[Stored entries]
────────

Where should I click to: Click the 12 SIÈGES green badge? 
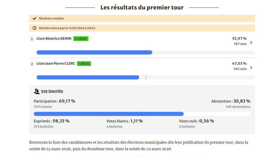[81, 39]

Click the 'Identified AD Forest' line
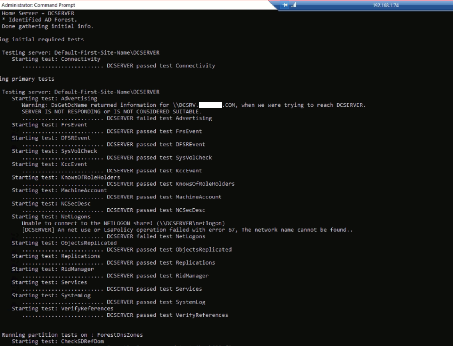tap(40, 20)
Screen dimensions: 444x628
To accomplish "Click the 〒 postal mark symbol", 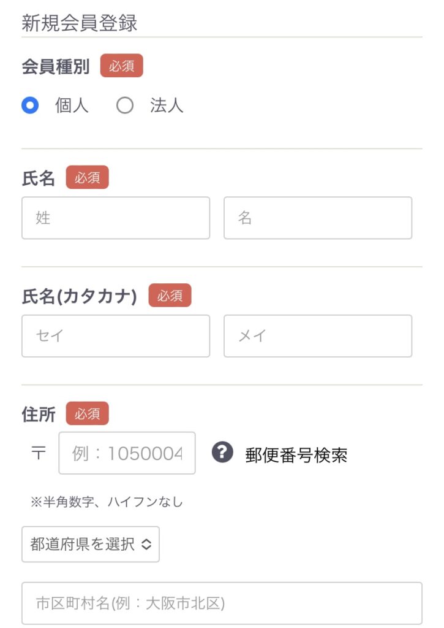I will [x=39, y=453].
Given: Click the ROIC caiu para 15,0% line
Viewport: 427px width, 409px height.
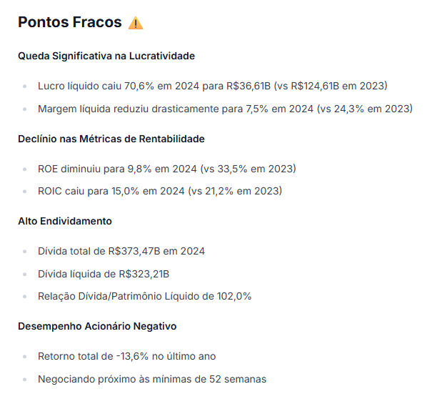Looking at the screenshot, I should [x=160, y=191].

────────

:: HOW TO COMPLETE THIS TASK ::
Could you write out again, exactly, the lines from the line containing "Given: Click the ROIC caiu para 15,0% line" through the last line of the records above? Leave out the pictures.

:: RESPONSE TO THE EXERCISE ::
Given: Click the ROIC caiu para 15,0% line
Viewport: 427px width, 409px height.
Looking at the screenshot, I should [x=160, y=191].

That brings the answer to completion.